Objectives : Background research on the history of Huangbo's taste being written as 'pungent' was undertaken, after which its clinical meaning was examined from the medical perspective that was behind the medicinal's taste designation. Furthermore, through various understandings on the 'pungent' taste within the process of clinical application, the meaning of 'pungent' in Korean medicinal research was re-evaluated. Methods : Description of Huangbo's taste as 'pungent' as written in medical texts were chronologically examined to determine its origin. The clinical meaning of the pungent taste of Huangbo was examined within the broad medical perspective of doctors who were behind these descriptions. Results & Conclusions : The pungent taste of Huangbo was first described by Zhang Yuansu, followed by doctors of the Yishui School such as Li Dongyuan, Wang Haogu, etc., during which such knowledge was established and contributed to recognition of Huangbo's effect as tonifying Kidney deficiency and treatment of fire within water, after reaching the Kidney.
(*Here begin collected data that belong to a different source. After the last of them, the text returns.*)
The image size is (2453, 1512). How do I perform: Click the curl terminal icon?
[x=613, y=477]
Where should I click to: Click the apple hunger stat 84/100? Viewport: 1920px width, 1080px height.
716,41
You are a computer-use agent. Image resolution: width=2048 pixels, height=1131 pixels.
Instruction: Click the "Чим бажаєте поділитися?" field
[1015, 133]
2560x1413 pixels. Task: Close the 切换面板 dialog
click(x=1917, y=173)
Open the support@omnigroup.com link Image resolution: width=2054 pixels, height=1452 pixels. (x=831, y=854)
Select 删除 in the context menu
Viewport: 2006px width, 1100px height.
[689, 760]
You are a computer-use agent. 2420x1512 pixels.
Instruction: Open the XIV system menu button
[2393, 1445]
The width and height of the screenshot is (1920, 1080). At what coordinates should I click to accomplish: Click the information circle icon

Li Dongyuan understood the meaning of Huangbo's pungent taste as eliminating Yin fire and restoring the upward direction, ultimately restoring the general 'Rising-Falling-Floating-Sinking' mechanism within the context of his inner damage treatment. On the other hand, Zhu Danxi interpreted the pungentness of Huangbo based on his understanding of the nature of fire and action towards it. It seems as Huangbo's effects were understood within a relatively narrow frame, application of its pungent taste became vague, which gave rise to criticism by later period doctors, ultimately leading to an ambiguous understanding of the pungent taste of Huangbo.